Coming into 2016, Rafael Devers was considered alongside Andrew Benintendi, Yoan Moncada and Anderson Espinoza as a top prospect in the Red Sox organization. That will happen when you spend the previous season lighting up consistently older opponents in the South Atlantic League to the tune of a .288/.329/.443 (.282 TAv) line. His ability at the plate was never really in question. His defense at third base remained a wait-and-see situation, but some thought he had enough chops to stay at the position. Even with the questions about his defense he earned top-prospect status.
After another season and another level in the minor leagues, Devers’ story remains much the same. At High-A Salem he posted a near identical line to his 2015 season at Low-A: .282/.335/.443 (.276 TAv). Better competition, same great results for one of the youngest players in the Carolina League. His defensive future as a third baseman is still a question, but he did nothing last year to hasten his move to another spot on the diamond, with some even suggesting he got better defensively over the course of the year.
Despite his story being the same, Devers’ status in the Red Sox system is most certainly not. Beninteni is already in Boston. Moncada, Espinoza, Michael Kopech, Mauricio Dubon, et al. were sent to other teams in trades. Given those changes, Devers is now the top guy (Ed Note: Benintendi is still technically prospect eligible, but don’t be like that. You know what we mean).
What Went Right in 2016
As I noted in the introduction, Devers’ hitting is what went right in 2016. But we can get more specific. First, he showed an ability to adjust over the season.

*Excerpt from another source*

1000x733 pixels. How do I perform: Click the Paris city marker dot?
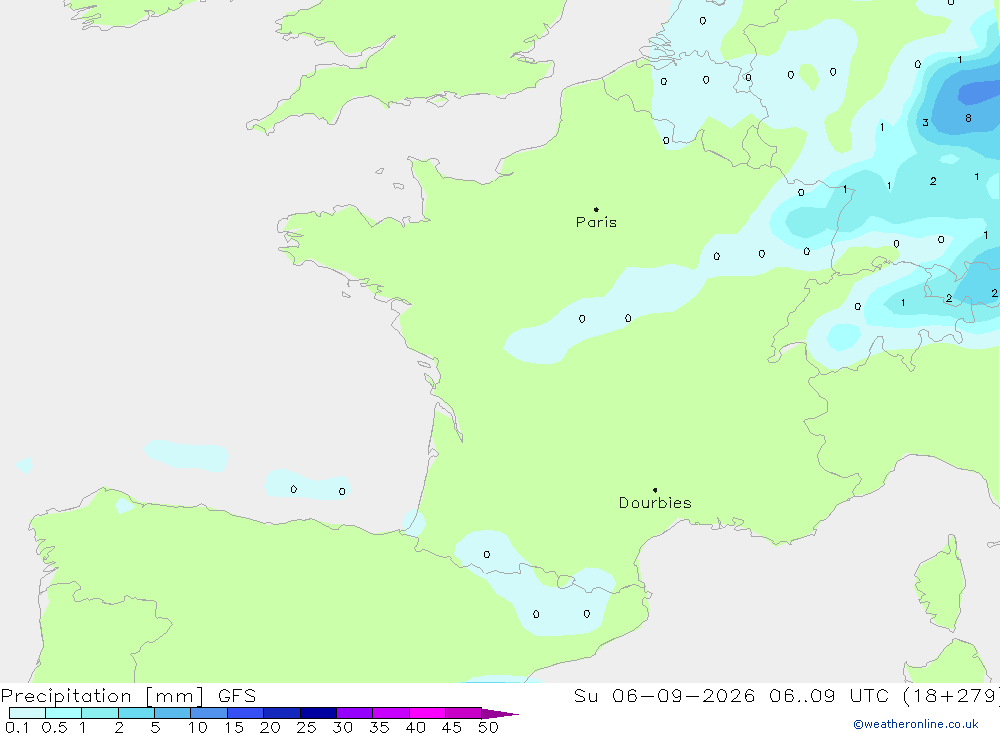(596, 209)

He started the year in a real slump, posting a .138/.242/.263 line in 91 April plate appearances. Things got a little better in May, but still not great: .245/.301/.351 (103 PA). He went into the June 21 All-Star break – he did not make the All-Star team – sporting a rather measly .233/.300/.335 line. Making matters worse for Devers, he was struggling while fellow top-prospect teammates Benintendi, Moncada and Mauricio Dubon were excelling and getting promoted to play under the lights in Portland. This is the sort of thing that has the potential to derail a young player’s confidence and season.
But, as you likely already figured out because I said he adjusted and wouldn’t be writing about Devers’ half-splits in the What Went Right section if it did ruin his season, Devers turned things around. He put his junk first-half behind him and went out and raked like we know he can in the second half posting a .326/.367/.539 line, which included him tripling his doubles and triples totals from the first half and nearly doubling his home run total.

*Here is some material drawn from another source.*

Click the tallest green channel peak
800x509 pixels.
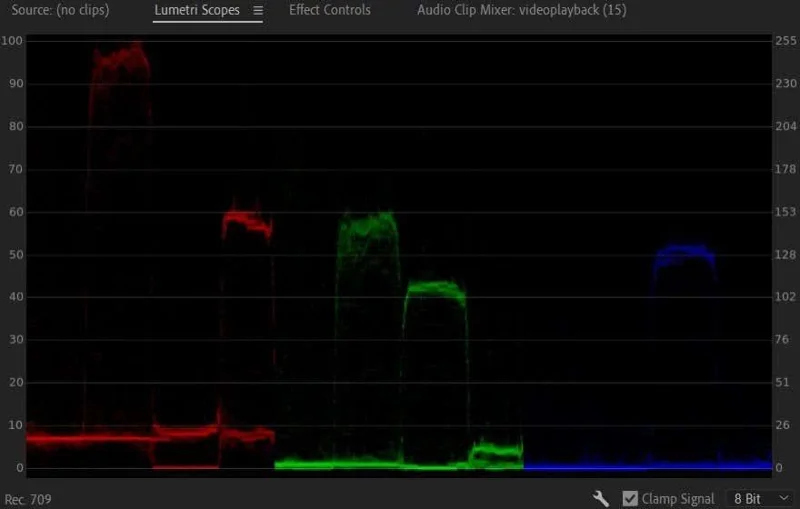pos(367,223)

It is also worth noting that aspects of his hitting that were a concern at the conclusion of last season improved. His walk rate increased a few percentage points, while his isolated power and strike out rates held at 2015ish levels. It would have been nice to see a larger jump in his ISO, given that Devers is considered a power bat, but his keeping the strikeout rate at an acceptable level at the higher level after initially struggling should be considered a positive.

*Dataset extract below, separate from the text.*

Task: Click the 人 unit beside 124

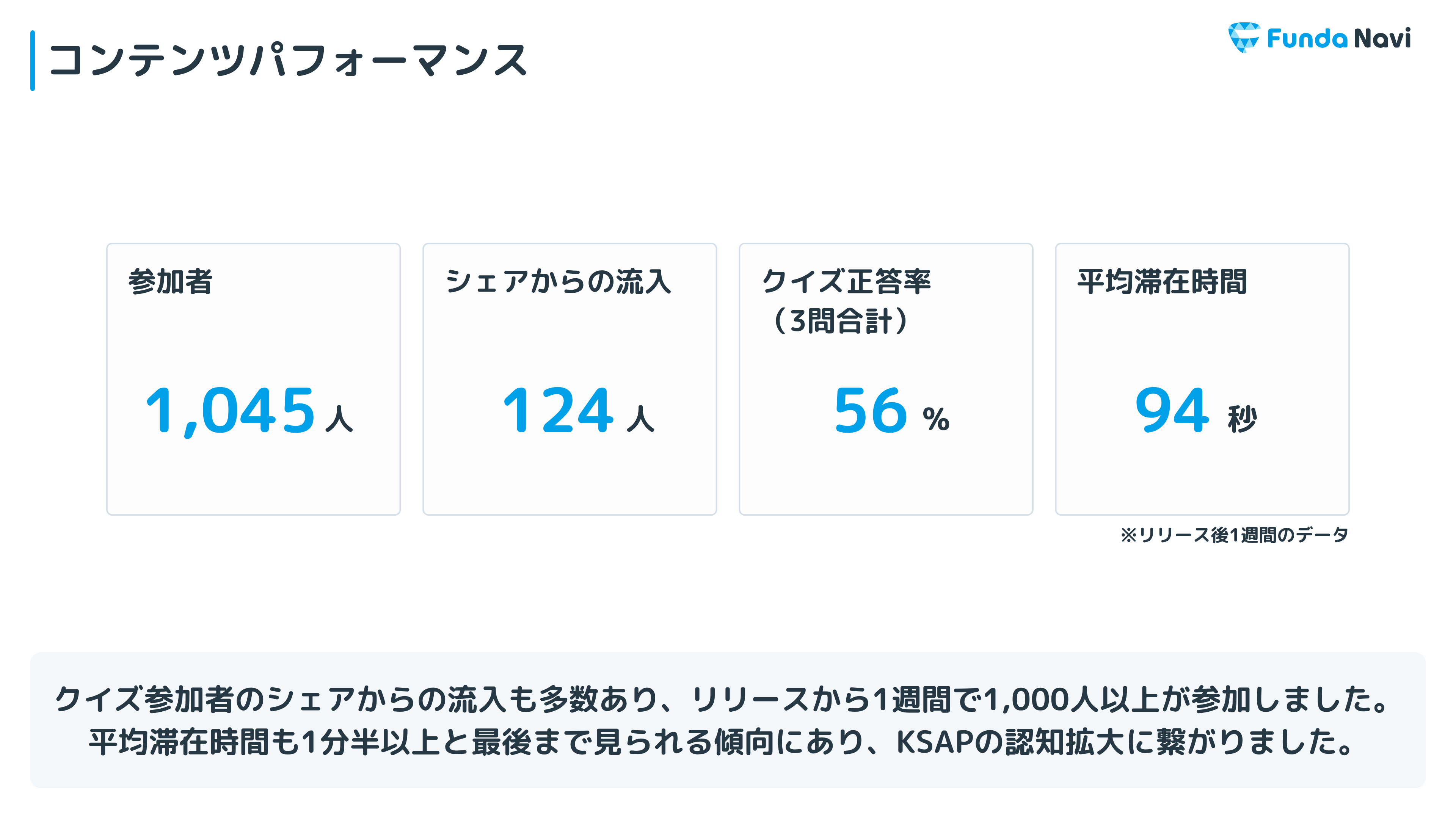Action: (640, 419)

Finally, there is the report that his defense improved last season. Scott Lauber of ESPN, notes that “most evaluators agree that his defense has made solid strides over the past year.” While that is too vague to be very meaningful, BP’s fielding runs above average, which for minor leaguers should be taken with extreme caution, does corroborate the idea. He was -9.0 fielding runs in 2015, and +21.1 in 2016. I wouldn’t get too bogged down in the specific run values, but rather be happy that Devers’ work with the glove appears to be trending in the right direction.
What Went Wrong in 2016
Other than the first-half struggles, not a lot went wrong for Devers last year. Yes, it would be nice if he walked more, but his aggressive approach has worked for him thus far and he has shown the ability to adjust to higher levels when he gets there. No, he did not get promoted like many of the other top Red Sox prospects, but he is still young for the High-A level and the Red Sox have no need to rush him. Lastly, while this did not necessarily go wrong for him in 2016, his size (6’ ft, 195 lbs) and general lack of athleticism will always be a concern as they could lead to him moving across the diamond to first base where the offensive value he provides will stand out less.
Outlook for 2017
It seems likely that Devers will start the year at Double-A Portland. In the second-half of last year, he showed that he can handle High-A pitching, so promoting him another level will challenge his aggressive approach. It will be a difficult assignment for Devers, as he will again be significantly younger than the average player at the Double-A level, but if his past is any indication he will eventually adjust.
If Devers gets to Portland, immediately resumes knocking the ball all over the yard and handles himself at third base then there is a chance that he sees a mid-to-late season promotion to Boston, but that seems pie-in-the-sky – and also dependent on Pablo Sandoval struggling again. It is more likely that Devers is given at least one full season at Portland (regardless of performance) before getting moved up to the big leagues. As such, I don’t expect to see him in a Red Sox uniform until 2018 at the earliest. Regardless, he was kept out of all of Dombrowski’s trading the last two seasons, and will now have to deal with the attention that comes with being the top-prospect in the Red Sox system.